🤖 AI Summary
This study addresses the ambiguity in existing research regarding the distinction between semantically anomalous sentences and truly meaningless ones, as well as the lack of systematic evaluation of large language models’ (LLMs) capabilities in this domain. It presents the first systematic comparison between human judgments and LLMs’ assessments of the interpretability of five types of semantic anomalies, both with and without contextual support. The work further leverages LLMs to generate coherent contexts that enhance the semantic plausibility of such sentences. Through multi-dataset analysis and human subjective evaluations, the study reveals that the majority of sentences labeled as “meaningless” are, in fact, interpretable anomalies. Moreover, LLMs not only effectively discern these distinctions but also produce context that significantly improves semantic coherence, thereby exposing the prevalent overuse of “meaningless” labels in current datasets.
📝 Abstract
Nonsensical and anomalous sentences have been instrumental in the development of computational models of semantic interpretation.
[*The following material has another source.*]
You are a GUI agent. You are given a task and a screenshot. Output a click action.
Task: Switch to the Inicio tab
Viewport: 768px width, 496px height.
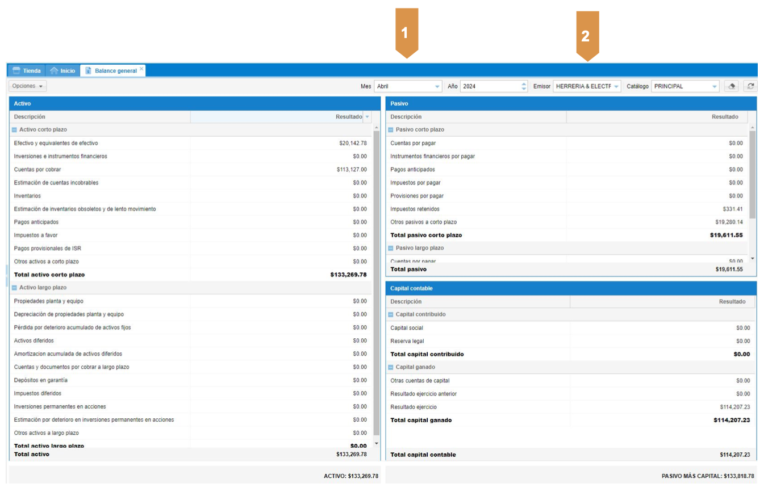[62, 71]
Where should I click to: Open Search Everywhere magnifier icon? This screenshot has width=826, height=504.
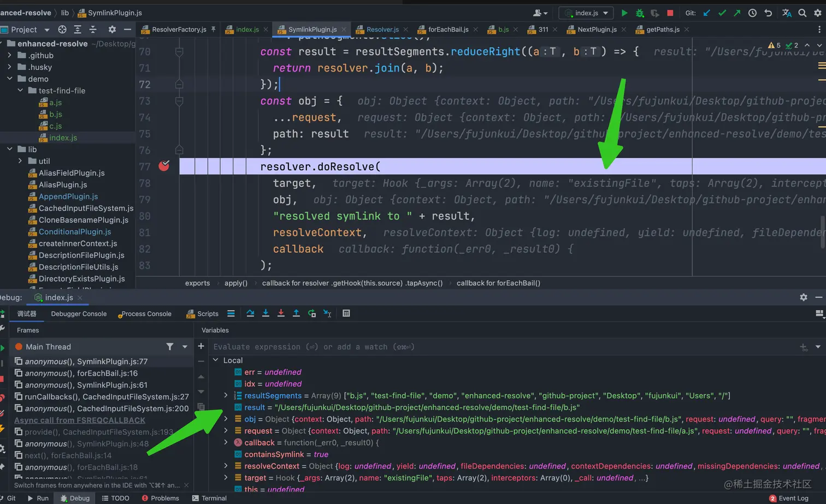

A core challenge is to distinguish between what is merely anomalous (but can be interpreted given a supporting context) and what is truly nonsensical. However, it is unclear (a) how nonsensical, rather than merely anomalous, existing datasets are; and (b) how well LLMs can make this distinction. In this paper, we answer both questions by collecting sensicality judgments from human raters and LLMs on sentences from five semantically deviant datasets: both context-free and when providing a context. We find that raters consider most sentences at most anomalous, and only a few as properly nonsensical. We also show that LLMs are substantially skilled in generating plausible contexts for anomalous cases.